Source code Chopper

Share all-sizes files using reconstructable manifests
#

About

Chopper is a CLI application which has been built to provide a simple way to exchange all-sizes files over the internet.

It relies on generic free storage providers which offer lot of little space: Chopper basically distributes all the parts of the files over those storages building a manifest that keep tracks of all the pieces.

The resulting manifest file can then be exchanged and used to let Chopper reconstruct the original file.

How to use

The way it can be used is very simple. If you want to chop a file (upload it and generate an exchangeable file):

chopper filename.mp4

If you want to increase chop redundancy:

chopper -r 3 filename.mp4

If you want to rebuild a file starting from its manifest:

chopper build filename.chop

Installation

Chopper is written using Python and has been thought to be free from every external plugin. So you won't need anything else but its source code to run it.

Package manager

Installation from repositories is only available for Solus-Project users which have enabled Theca repository:

eopkg it -y chopper

Run latest source code

git clone https://github.com/streambinder/chopper.git
cd chopper
make install || python3 setup.py install
chopper -h

Engineering

Chopper operates in two different modes: chopping and glueing mode. Since the latter is very easy and most of the engineering relies on the first one, that will be ignored.

Knifing

The first part of the process relies on chopping the file in several chunks, whose size depends on which storage provider is going to be used.

Basically, Chopper will use Knife component to always request another chunk: this chunk is a byte sequence. In case of binary files, this chunk is translated to simple text using base85 algorithm. The single drawback of this, is that it results in a bigger overall file size. For instance, for every 1024 bytes of binary data requested, Knife will provide 1280 bytes of base85 encoded text.

The consequence, in case of binary files, is that for every X file data requested for a chunk, the effective payload will be slightly bigger: (X / 4) * 5.

That's because base85 algorithm needs an additional byte for every 4 bytes it's going to encode.

This means that chopping a 10MB file will, at least, upload 12.5MB of data.

Uploading and downloading chunks

The chunk upload phase is actually depending on the provider the chunk is being pushed onto.

In fact, every storage provider is extending a generic (and abstract) Provider class which imposes to define many methods, such as the most important upload() and download() ones, but also many others to make them be properly handled by the whole process, such as the following:

Upload

The entry gets a payload as argument - which is assumed to be at max as the maximum size allowed by that provider - and pack it up in a request that will be done the way the provider class is taught to.

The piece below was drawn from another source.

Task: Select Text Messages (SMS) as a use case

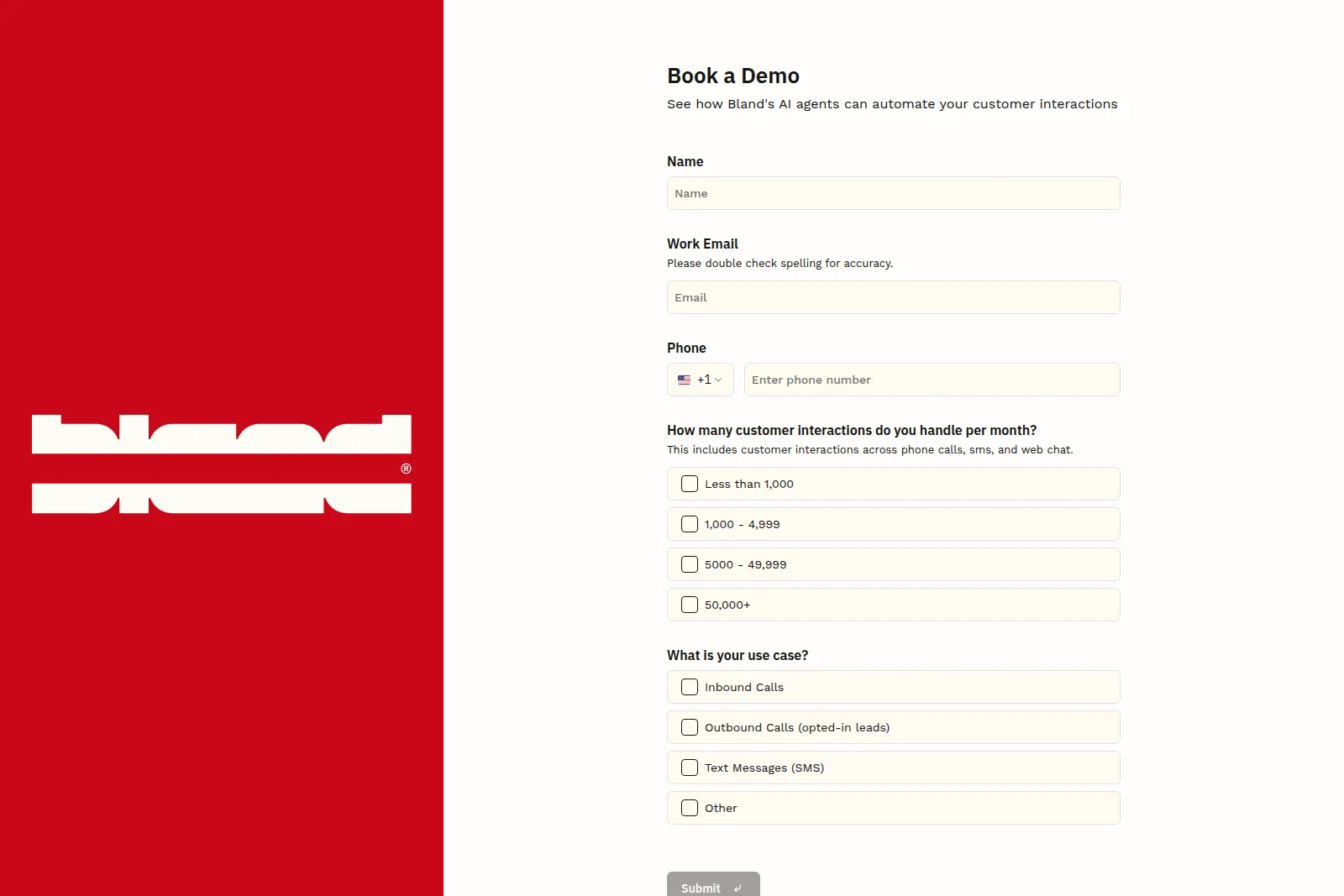Action: point(690,768)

Every upload call must return a URI - if no exception is thrown - that can be passed to the download() method to get the content back.

Download

The download method accepts a URI string as argument and must always return a byte sequence.

Supporting new providers

The whole thing has been thought to be as extendible as possible: this means any provider can use its very own logic inside every method it must implement and override.

Manifest

A manifest is a base64 encoded content which represents a JSON structured this way:

{
    "chunks": [{
            "md5": "3b33399a12f208075a2413114220f46c",
            "origins": [
                "https://provider1/chunk1",
                "https://provider3/chunk1"
            ]
        },
        {
            "md5": "3b33123a12f208075a2413114220f46c",
            "origins": [
                "https://provider2/chunk2",
                "https://provider1/chunk2"
            ]
        }
    ],
    "filename": "file.md",
    "binary": True
}

Redundancy

In order to assure more redundancy over the data, Chopper has been taught to provide the possibility to upload every chunk on several storage providers: this obviously increase the amount of data that is being pushed, along with an increase of the probability the file will be kept safe.